Monday, February 21, 2005

My Bodyguard

Over time, I've discovered most of the movies I keep watching over and over and over again were made between the years 1977 and 1985. I started getting dropped off to see matinees right around 1977 and I started driving in 1985, which expanded my entertainment options far beyond the multiplex. I can't say those years were the best in movie history, but they were certainly golden ones for me.

My Bodyguard (1980) is one such movie I've seen dozens of times, including just last night. It stars Chris Makepeace ("Rudy the Rabbit" from Meatballs) as a meek newbie at an inner-city public school. He unwittingly insults the school bully, played by Matt Dillon, on the first day of class and exacerbates matters by refusing to pay Dillon "protection money" to avoid an ass-kicking. Not able to handle Dillon and his gang of pocket comb-toting toughs alone, Makepeace hires the school's misunderstood "Big Bad John" figure (Adam Baldwin) to be his bodyguard. The great Ruth Gordon plays his lushy grandmother and Martin Mull plays his widower dad, who manages the posh downtown Chicago hotel where they live.
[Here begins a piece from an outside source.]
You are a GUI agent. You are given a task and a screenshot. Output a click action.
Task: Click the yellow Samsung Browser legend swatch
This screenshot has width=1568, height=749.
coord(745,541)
A young, frizzy-headed Joan Cusack makes her screen debut here, and if you look very closely, you'll catch walk-ons by Second City alums George Wendt and Tim Kazurinsky.
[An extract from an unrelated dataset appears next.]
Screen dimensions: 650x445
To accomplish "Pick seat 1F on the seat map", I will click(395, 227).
While it could be said that My Bodyguard fairly reeks of a staid NPR sensibility with its overt moralism and light classical score by Dave Grusin, the movie's excellent casting and subtle charm make it all go down like comfort food. In being a bit too salty to be a family movie and too tame to be a teen movie, it hits a uniquely perfect note. Last year, word came down that a My Bodyguard remake is in the works, but it's hard to imagine them not ruining it in trying to apply a post-Columbine sensibility to the age-old bully problem.